Directions for this task | The listing below holds a line with "Given: Open LynnLafleche's profile picture" and a later line with "The height and". Write out those two lines and every line between them, exactly, and nothing else.

Provided data |
========================================================================

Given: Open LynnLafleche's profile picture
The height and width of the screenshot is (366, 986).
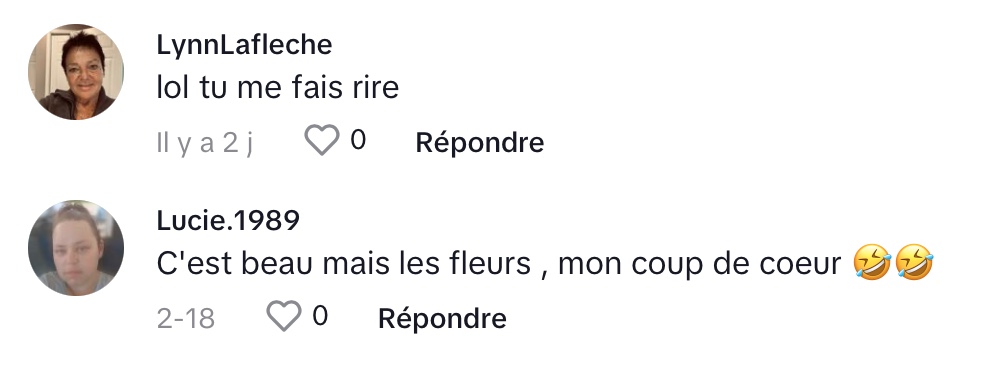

========================================================================

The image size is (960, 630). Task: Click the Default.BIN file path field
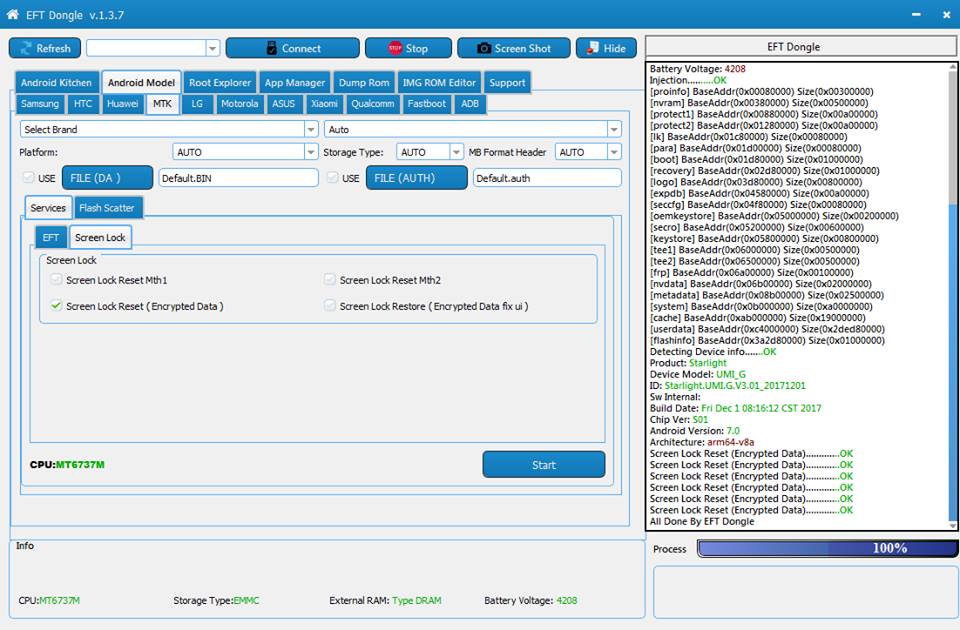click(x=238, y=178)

========================================================================

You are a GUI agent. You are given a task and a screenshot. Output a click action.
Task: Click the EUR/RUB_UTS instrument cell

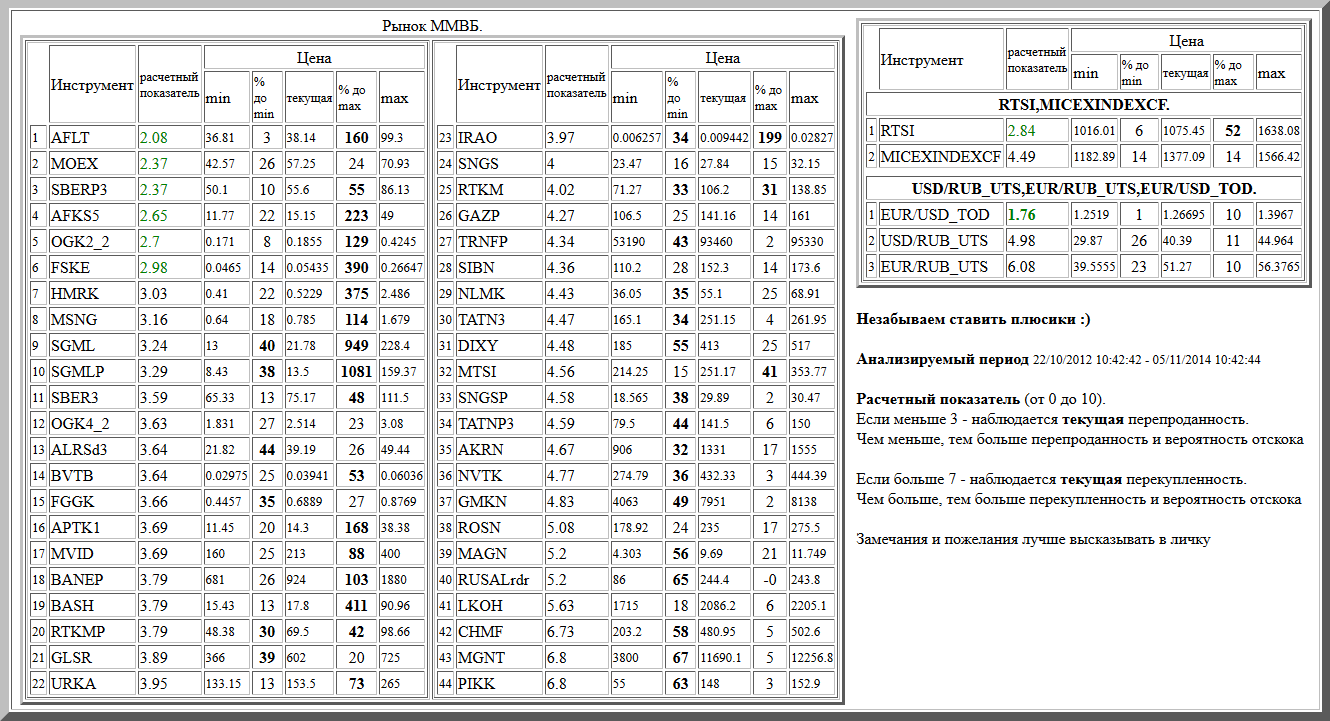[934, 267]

========================================================================

Answer for the task |
Given: Open LynnLafleche's profile picture
The height and width of the screenshot is (366, 986).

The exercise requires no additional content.